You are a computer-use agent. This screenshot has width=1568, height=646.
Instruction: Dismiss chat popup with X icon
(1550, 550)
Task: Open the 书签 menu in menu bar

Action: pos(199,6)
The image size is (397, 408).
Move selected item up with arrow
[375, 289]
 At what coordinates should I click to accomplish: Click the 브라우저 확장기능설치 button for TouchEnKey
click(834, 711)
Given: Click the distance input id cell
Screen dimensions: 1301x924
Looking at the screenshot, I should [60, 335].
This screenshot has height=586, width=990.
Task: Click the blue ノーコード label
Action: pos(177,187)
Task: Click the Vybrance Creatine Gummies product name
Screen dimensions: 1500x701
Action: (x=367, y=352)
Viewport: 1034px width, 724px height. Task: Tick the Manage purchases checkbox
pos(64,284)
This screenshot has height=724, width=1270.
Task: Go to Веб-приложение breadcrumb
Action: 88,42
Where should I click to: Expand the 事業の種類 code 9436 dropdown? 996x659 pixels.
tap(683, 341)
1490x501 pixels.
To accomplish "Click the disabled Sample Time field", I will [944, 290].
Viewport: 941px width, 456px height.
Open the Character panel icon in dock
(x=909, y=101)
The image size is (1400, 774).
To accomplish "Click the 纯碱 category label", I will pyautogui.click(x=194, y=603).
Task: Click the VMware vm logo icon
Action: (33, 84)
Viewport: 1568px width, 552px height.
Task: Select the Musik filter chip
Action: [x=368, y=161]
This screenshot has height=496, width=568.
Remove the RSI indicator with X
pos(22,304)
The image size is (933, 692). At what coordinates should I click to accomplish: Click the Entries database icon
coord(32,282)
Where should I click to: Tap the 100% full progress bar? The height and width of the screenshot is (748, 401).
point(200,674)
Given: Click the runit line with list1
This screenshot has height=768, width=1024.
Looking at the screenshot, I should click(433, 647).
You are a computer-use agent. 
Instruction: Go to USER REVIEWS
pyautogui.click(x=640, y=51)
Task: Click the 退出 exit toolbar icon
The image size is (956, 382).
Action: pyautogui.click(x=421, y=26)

__Requirement__. Where a line of the records contains the word "computer", copy that line.

__Final answer__.
You are a computer-use agent. This screenshot has width=1568, height=646.
You are a computer-use agent. 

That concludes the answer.